The European Union withdrew a document instructing bureaucrats to use “inclusive” language by avoiding the words “Christmas” or “European,” among other examples.
The document, titled “European Commission Guidelines for Inclusive Communication” suggested new words and phrases to replace language that the EU perceived to be exclusive. The guidelines “clearly need more work,” according to Helena Dalli, the EU’s commissioner for equality.
One should avoid portraying families as “the stereotypical nuclear unit,” the document said, because it “can make some people feel unrepresented.”
The names “Mary” and “John” should not be used while giving examples, too, because they “are typically from one religion.” Instead, the document instructs individuals to say “Malika” and “Julio.”
One should “avoid linking the concept of family to a legal status” such as marriage, replace “ladies and gentlemen” with “dear colleagues” or “dear participants” and refer to Christmas time as “holiday times,” the document instructed.

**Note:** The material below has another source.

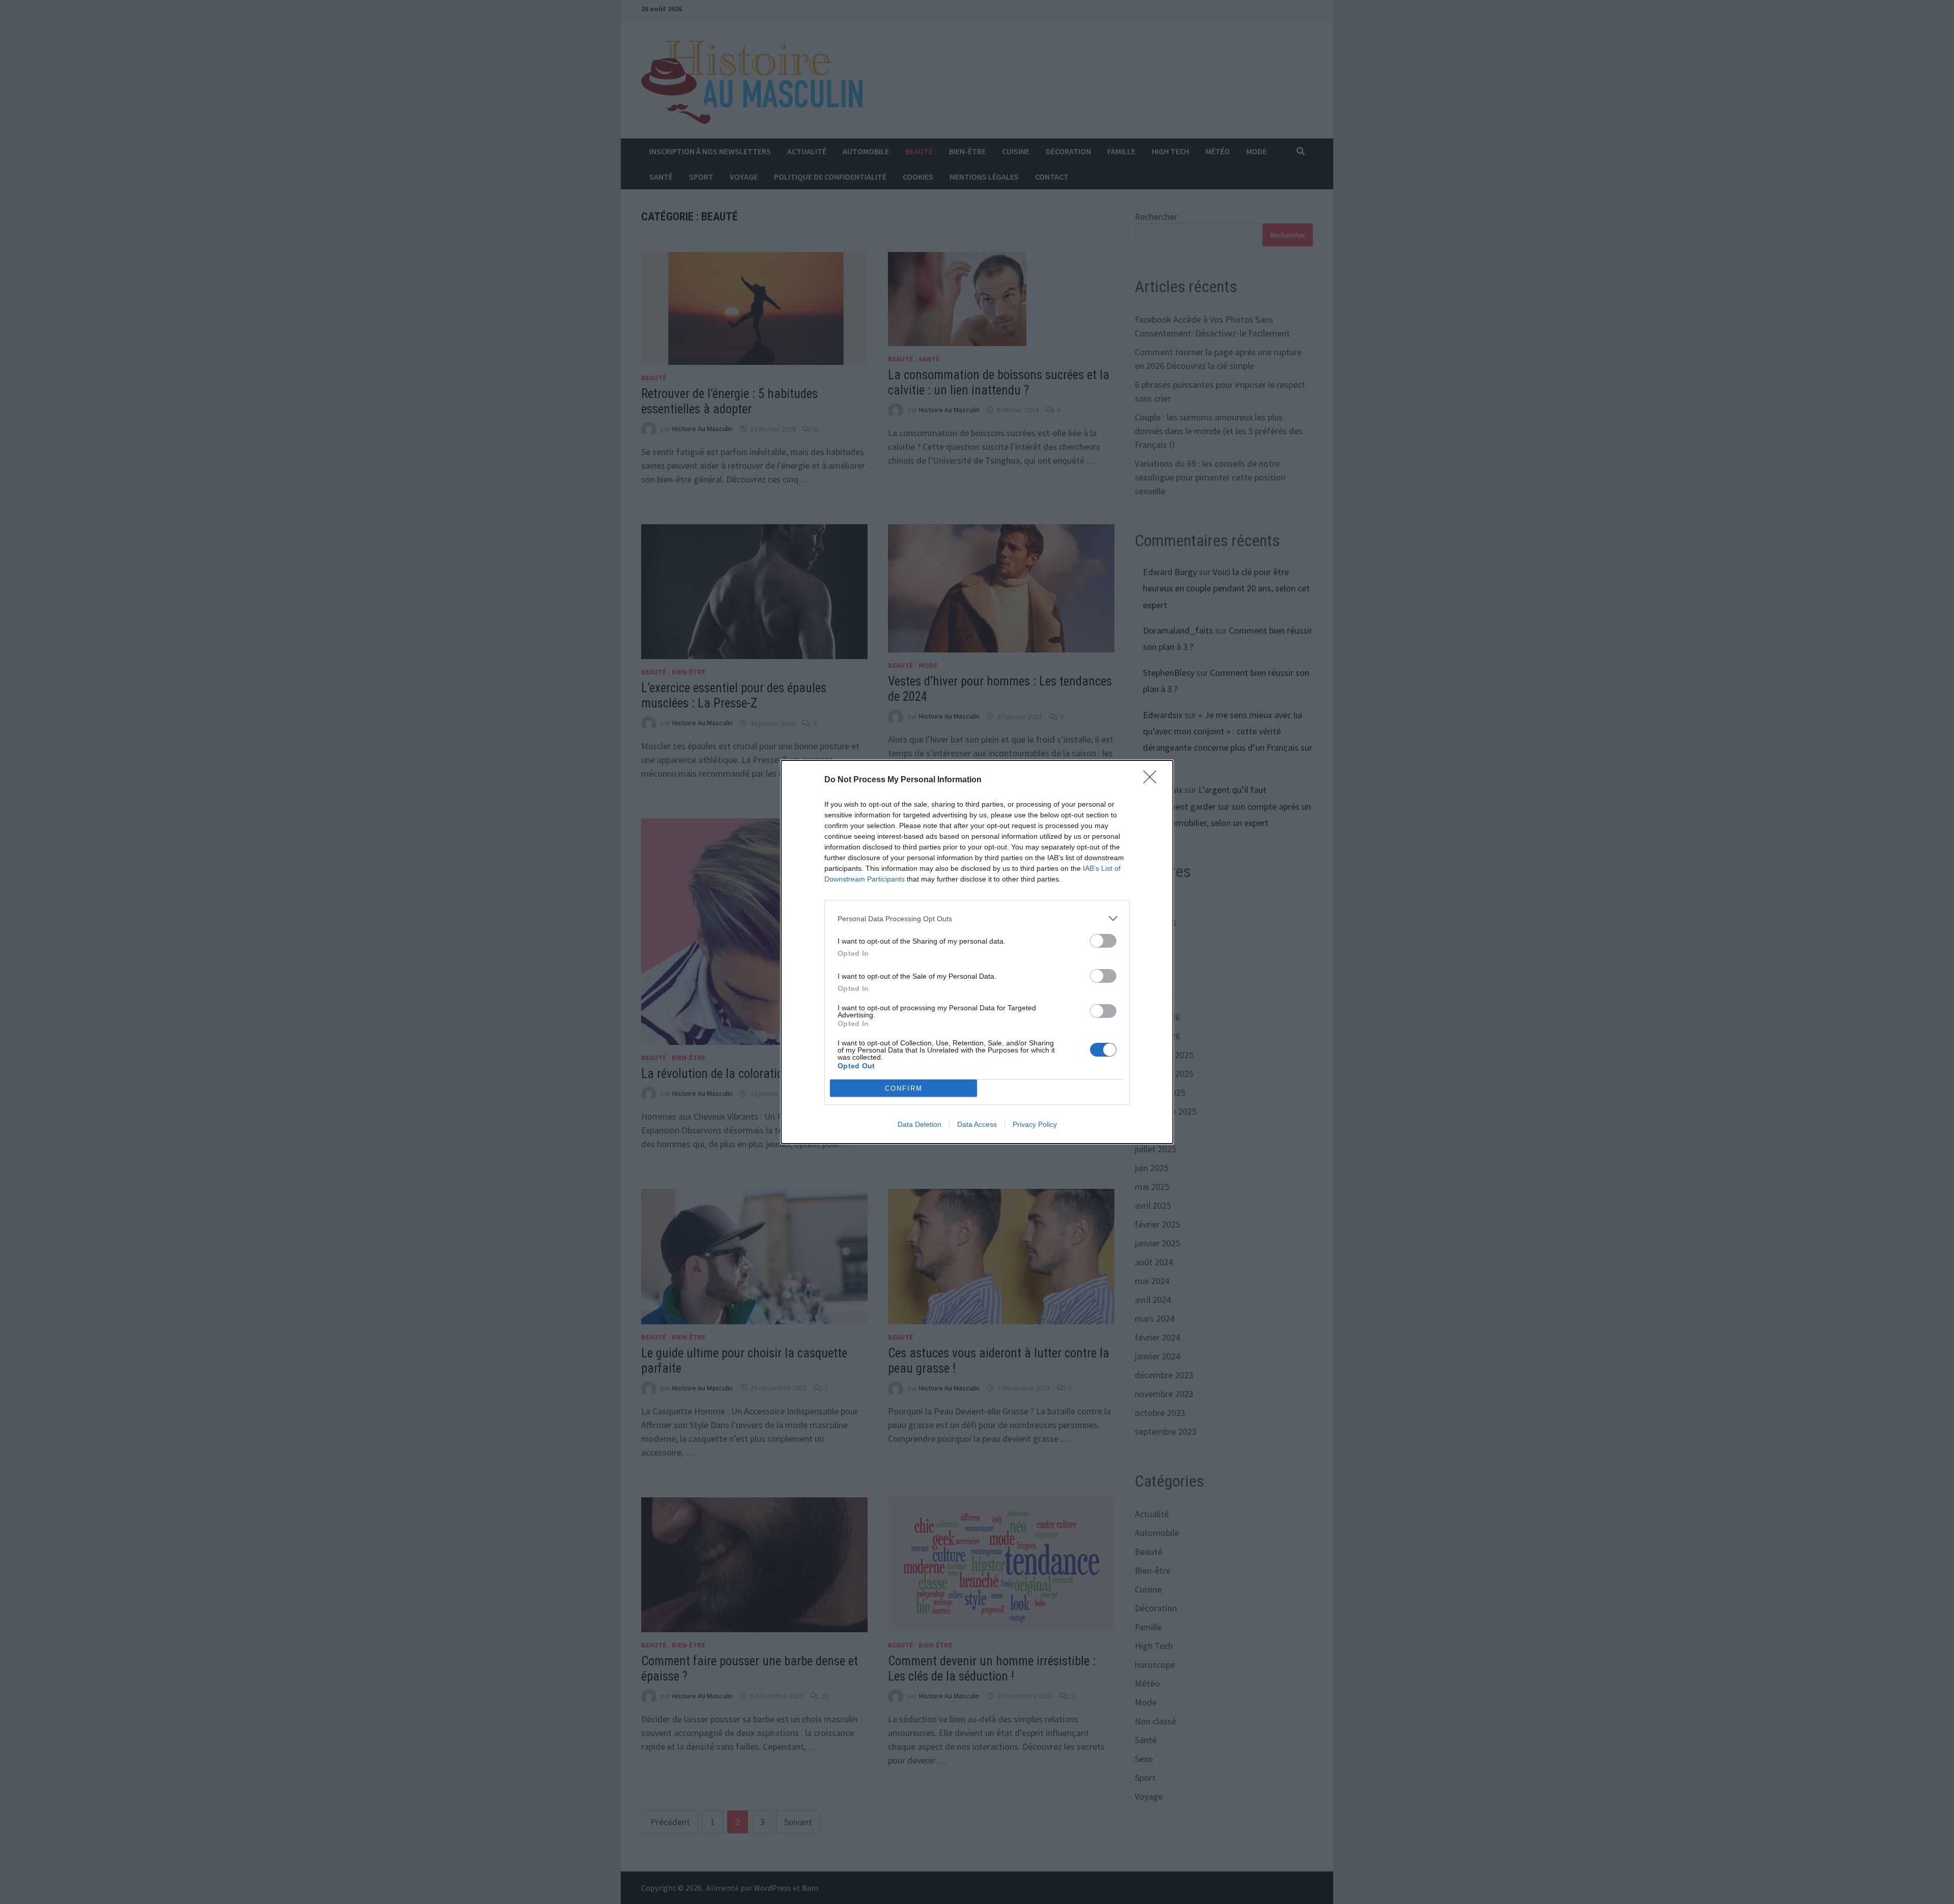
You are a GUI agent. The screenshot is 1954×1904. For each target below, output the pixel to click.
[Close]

The document also included guidelines on how one should properly refer to members of the “LGBTIQ” community and the correct ways to discuss immigrants. Numerous publications throughout Europe and the U.S. mocked the memo which, according to The Times, “lacked Christmas spirit.”
The “inclusive language” document’s release and retraction reflect a broader conflict in Europe between left-leaning EU bureaucrats and smaller, more socially conservative member states. The EU publicly condemned a Polish abortion law in November, for example, and the EU’s Court of Justice ruled against Hungary and Poland for laws related to sexuality and gender identity.